Fin 2009, Regard a publié un numéro spécial sur les vingt ans de la révolution de décembre 1989. J’avais écrit un texte sur la Roumanie du présent d’alors. En le relisant, je me dis que ce présent d’alors, il y a presque huit ans, est toujours d’actualité, que deux mondes continuent de coexister sans vraiment s’entremêler. Les manifestations et contre-manifestations du début de l’année l’ont bien montré.
Guichet d’un bureau de poste à Bucarest. Muni du petit billet en papier recyclé annonçant qu’une lettre recommandée est arrivée, j’attends mon tour. Derrière la vitre, chemisier bleu à col long et brushing bien en place, l’agente Raluca, sérieuse et consciencieuse, cherche le code correspondant à mon billet sur un grand cahier. Des colonnes de chiffres et de lettres illisibles défilent, Raluca trempe son index dans un petit pot muni d’une éponge humide pour mieux tourner les pages. Trois minutes s’écoulent, elle trouve miraculeusement la ligne affichant le code de ma lettre recommandée. Merci Raluca.

┄┄┄┄┄┄┄┄┄┄

» ÉNONCÉ: Reprenez intégralement, s'il vous plaît, le texte ci-dessus sur la Roumanie, sans rien y changer.

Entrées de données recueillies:
┄┄┄┄┄┄┄┄┄┄

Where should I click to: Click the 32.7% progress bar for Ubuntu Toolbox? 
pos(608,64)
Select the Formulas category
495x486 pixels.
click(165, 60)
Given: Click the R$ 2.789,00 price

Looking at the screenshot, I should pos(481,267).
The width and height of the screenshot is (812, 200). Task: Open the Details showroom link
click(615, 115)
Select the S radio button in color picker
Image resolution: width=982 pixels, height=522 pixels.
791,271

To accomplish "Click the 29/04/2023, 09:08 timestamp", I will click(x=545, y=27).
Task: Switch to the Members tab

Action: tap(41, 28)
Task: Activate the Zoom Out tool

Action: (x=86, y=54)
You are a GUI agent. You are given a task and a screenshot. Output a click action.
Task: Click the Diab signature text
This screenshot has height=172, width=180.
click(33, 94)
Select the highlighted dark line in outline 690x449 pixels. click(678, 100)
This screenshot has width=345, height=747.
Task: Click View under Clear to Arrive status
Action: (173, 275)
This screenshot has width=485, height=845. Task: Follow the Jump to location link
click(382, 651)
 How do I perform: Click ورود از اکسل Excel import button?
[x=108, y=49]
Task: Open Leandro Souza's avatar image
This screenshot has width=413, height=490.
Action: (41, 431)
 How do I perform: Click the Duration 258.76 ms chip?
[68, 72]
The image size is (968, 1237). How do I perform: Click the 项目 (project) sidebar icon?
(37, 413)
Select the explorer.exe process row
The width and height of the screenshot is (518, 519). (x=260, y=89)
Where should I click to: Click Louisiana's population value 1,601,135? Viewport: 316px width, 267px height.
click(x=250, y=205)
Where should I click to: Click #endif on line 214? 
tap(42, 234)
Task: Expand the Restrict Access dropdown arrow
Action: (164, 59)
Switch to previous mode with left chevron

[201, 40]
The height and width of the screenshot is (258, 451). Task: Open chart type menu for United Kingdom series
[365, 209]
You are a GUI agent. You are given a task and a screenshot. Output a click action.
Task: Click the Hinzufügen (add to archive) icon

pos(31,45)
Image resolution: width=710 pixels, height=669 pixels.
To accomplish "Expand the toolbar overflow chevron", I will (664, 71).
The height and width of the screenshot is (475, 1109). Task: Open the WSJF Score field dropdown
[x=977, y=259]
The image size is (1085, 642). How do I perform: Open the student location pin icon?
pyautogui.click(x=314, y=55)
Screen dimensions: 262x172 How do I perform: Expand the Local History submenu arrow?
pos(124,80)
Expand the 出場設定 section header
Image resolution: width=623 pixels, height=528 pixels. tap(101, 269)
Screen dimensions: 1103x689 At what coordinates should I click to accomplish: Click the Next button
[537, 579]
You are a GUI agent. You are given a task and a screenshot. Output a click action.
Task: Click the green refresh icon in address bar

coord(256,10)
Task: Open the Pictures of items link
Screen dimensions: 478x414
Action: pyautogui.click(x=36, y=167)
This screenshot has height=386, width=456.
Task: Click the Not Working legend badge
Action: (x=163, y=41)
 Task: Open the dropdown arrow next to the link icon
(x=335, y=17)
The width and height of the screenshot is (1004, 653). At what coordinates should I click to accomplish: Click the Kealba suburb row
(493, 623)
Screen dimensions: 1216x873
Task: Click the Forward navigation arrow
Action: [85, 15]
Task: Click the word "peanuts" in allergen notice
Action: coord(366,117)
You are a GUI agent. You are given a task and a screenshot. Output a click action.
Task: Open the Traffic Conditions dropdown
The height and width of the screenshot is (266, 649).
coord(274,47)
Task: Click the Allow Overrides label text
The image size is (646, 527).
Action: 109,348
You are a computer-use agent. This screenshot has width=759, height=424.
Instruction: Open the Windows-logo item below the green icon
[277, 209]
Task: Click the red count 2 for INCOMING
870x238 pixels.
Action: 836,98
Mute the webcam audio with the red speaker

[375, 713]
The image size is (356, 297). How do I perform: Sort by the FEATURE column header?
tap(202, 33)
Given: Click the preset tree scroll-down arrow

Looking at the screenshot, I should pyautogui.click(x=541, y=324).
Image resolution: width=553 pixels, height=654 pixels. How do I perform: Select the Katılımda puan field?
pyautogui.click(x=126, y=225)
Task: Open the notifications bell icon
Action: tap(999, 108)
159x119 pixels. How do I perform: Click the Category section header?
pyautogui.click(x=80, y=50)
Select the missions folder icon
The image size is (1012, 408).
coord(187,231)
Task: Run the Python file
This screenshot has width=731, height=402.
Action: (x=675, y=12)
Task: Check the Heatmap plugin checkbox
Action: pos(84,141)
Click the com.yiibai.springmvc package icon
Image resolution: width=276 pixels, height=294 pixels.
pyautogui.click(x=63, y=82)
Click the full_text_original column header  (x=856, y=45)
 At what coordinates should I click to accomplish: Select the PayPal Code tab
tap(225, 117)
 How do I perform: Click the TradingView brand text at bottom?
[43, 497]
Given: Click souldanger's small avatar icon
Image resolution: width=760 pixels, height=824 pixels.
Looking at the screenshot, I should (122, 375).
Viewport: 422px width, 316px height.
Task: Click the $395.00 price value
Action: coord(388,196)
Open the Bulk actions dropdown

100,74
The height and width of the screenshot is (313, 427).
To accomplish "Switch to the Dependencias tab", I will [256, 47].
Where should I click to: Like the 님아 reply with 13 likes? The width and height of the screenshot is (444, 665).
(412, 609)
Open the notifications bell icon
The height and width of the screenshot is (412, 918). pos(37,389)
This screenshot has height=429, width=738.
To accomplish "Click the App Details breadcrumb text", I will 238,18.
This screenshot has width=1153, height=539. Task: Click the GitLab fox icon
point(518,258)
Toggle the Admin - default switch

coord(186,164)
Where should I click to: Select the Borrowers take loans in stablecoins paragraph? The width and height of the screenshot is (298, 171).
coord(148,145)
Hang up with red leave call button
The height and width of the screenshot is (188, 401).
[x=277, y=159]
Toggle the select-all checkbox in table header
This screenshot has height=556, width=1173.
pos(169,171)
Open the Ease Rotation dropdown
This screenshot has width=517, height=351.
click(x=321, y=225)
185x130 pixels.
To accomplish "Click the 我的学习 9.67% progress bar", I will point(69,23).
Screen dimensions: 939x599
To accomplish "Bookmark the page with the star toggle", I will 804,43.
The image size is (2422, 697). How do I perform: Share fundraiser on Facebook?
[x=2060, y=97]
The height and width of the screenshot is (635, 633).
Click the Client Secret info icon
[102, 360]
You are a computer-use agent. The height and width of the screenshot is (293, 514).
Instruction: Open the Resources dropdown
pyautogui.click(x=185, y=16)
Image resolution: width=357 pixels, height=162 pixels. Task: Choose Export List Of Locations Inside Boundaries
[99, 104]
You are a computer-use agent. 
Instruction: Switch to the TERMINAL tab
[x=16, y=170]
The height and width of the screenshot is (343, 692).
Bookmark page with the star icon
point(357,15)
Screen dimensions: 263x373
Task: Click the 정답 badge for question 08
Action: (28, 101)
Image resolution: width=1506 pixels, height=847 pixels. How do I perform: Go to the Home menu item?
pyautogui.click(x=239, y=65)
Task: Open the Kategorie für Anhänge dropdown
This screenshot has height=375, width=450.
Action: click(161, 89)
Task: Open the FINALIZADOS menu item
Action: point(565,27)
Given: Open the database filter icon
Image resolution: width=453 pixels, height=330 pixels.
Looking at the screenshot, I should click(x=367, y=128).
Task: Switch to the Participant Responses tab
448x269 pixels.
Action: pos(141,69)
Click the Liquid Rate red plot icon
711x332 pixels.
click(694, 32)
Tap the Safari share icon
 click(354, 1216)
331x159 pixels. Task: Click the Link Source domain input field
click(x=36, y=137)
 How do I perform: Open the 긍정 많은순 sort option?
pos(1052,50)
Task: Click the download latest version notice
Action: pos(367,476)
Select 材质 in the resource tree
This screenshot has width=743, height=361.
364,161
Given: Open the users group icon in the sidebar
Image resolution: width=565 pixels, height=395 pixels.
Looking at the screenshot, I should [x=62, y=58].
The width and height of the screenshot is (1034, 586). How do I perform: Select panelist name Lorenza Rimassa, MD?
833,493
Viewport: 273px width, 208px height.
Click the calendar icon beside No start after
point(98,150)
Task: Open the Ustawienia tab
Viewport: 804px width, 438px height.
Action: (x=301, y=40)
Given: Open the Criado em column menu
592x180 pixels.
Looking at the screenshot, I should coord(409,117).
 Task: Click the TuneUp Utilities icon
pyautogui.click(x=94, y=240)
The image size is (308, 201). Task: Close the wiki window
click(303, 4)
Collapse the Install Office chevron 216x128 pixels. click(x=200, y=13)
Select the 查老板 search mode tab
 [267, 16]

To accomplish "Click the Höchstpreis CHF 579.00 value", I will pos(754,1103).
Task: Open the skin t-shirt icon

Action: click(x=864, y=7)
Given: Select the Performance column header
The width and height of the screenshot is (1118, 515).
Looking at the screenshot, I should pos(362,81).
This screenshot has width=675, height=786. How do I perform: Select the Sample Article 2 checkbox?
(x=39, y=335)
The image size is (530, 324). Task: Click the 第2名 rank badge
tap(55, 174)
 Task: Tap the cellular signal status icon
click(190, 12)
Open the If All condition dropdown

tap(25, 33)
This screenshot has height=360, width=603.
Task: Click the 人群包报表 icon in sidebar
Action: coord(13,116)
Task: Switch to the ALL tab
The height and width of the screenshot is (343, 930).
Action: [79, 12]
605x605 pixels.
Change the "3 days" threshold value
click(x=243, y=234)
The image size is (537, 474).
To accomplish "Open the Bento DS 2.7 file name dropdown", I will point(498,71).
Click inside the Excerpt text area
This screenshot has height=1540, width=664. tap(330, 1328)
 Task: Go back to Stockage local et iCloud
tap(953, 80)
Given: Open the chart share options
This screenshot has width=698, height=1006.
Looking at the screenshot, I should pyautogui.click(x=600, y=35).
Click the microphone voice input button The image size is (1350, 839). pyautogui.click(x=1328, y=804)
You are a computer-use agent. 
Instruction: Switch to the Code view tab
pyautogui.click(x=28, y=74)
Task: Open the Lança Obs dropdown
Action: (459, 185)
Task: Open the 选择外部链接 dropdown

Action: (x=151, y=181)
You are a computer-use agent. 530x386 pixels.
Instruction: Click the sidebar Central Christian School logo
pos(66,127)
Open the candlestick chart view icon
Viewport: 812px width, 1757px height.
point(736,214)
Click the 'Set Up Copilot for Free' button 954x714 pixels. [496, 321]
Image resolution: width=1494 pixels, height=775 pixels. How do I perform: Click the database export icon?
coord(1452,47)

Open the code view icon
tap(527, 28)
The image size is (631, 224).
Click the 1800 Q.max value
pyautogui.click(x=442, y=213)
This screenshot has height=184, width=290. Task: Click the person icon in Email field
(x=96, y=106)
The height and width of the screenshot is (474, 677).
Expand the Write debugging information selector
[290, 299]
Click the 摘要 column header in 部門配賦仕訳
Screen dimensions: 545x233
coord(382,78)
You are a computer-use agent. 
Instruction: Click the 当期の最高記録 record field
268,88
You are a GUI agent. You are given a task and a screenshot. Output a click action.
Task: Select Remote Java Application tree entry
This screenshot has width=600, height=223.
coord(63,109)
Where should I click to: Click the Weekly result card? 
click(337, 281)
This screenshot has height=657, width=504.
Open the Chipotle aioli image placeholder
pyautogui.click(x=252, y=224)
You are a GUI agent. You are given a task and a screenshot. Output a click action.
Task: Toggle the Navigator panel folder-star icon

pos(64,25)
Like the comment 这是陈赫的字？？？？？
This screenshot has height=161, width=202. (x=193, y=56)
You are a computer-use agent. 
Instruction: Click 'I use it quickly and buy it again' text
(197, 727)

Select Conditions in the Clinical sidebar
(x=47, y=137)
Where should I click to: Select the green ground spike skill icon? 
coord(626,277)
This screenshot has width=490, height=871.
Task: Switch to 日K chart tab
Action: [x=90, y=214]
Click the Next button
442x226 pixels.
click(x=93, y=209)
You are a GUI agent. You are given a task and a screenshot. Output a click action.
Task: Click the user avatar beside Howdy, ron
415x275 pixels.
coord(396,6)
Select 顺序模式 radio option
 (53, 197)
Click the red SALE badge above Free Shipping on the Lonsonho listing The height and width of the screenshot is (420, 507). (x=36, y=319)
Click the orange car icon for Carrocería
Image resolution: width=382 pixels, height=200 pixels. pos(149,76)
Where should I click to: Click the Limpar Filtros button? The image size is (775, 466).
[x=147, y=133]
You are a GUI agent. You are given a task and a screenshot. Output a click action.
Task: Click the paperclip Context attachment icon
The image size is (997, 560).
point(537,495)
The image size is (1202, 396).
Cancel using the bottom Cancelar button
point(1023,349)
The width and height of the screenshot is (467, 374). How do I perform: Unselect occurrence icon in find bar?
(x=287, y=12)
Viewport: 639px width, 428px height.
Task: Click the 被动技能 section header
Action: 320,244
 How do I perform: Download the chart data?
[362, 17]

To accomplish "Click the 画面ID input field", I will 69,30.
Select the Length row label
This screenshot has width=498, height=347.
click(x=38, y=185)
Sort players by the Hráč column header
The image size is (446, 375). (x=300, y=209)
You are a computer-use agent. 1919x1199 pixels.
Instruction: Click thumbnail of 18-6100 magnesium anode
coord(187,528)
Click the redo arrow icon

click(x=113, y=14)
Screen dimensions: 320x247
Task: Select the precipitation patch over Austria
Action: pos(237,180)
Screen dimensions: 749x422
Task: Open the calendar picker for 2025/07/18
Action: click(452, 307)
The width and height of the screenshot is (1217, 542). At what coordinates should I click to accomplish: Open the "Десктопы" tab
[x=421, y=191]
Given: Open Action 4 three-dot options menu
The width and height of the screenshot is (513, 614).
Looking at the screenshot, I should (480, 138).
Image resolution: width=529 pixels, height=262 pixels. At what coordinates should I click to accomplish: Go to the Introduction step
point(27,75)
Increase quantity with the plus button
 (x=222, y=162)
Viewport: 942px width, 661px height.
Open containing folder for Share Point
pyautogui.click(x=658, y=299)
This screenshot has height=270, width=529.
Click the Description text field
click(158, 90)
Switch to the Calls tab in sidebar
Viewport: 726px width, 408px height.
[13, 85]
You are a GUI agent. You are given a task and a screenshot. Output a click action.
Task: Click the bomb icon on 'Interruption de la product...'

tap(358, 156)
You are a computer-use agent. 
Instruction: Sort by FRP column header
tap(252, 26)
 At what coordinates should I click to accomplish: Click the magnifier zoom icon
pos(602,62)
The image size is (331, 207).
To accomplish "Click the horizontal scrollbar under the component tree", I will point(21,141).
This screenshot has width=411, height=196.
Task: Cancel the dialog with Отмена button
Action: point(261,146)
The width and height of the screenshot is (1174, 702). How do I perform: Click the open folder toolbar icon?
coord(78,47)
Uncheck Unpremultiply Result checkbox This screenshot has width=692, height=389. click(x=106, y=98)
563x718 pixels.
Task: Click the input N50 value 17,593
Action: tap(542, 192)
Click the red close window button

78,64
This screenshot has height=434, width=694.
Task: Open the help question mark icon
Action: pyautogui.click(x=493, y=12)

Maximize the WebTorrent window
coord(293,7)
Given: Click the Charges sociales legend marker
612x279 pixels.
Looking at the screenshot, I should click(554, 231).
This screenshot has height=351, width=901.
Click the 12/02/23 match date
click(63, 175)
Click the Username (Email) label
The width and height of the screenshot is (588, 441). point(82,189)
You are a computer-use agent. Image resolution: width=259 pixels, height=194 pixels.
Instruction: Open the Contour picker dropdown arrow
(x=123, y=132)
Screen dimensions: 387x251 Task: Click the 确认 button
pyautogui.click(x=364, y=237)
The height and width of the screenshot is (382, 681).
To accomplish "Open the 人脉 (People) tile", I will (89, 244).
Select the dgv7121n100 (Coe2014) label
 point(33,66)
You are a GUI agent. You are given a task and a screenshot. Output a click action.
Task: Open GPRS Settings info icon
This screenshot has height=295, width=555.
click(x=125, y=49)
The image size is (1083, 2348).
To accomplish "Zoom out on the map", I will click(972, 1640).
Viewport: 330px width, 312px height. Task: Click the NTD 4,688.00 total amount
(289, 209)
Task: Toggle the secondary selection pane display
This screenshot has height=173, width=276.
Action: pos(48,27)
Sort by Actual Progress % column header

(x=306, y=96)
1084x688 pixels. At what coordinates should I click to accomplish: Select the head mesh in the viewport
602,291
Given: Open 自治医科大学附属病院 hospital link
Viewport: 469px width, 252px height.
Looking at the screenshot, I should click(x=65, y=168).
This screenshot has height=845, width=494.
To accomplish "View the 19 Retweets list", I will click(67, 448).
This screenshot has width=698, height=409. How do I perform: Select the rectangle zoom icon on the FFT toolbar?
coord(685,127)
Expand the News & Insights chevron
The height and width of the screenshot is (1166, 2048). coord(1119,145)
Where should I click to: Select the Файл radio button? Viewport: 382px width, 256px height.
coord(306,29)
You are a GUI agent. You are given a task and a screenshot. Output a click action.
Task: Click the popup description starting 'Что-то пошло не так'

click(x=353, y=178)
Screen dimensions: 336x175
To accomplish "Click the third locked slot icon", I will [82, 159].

┄┄┄┄┄┄┄┄┄┄

» SOLUTION:
Fin 2009, Regard a publié un numéro spécial sur les vingt ans de la révolution de décembre 1989. J’avais écrit un texte sur la Roumanie du présent d’alors. En le relisant, je me dis que ce présent d’alors, il y a presque huit ans, est toujours d’actualité, que deux mondes continuent de coexister sans vraiment s’entremêler. Les manifestations et contre-manifestations du début de l’année l’ont bien montré.
Guichet d’un bureau de poste à Bucarest. Muni du petit billet en papier recyclé annonçant qu’une lettre recommandée est arrivée, j’attends mon tour. Derrière la vitre, chemisier bleu à col long et brushing bien en place, l’agente Raluca, sérieuse et consciencieuse, cherche le code correspondant à mon billet sur un grand cahier. Des colonnes de chiffres et de lettres illisibles défilent, Raluca trempe son index dans un petit pot muni d’une éponge humide pour mieux tourner les pages. Trois minutes s’écoulent, elle trouve miraculeusement la ligne affichant le code de ma lettre recommandée. Merci Raluca.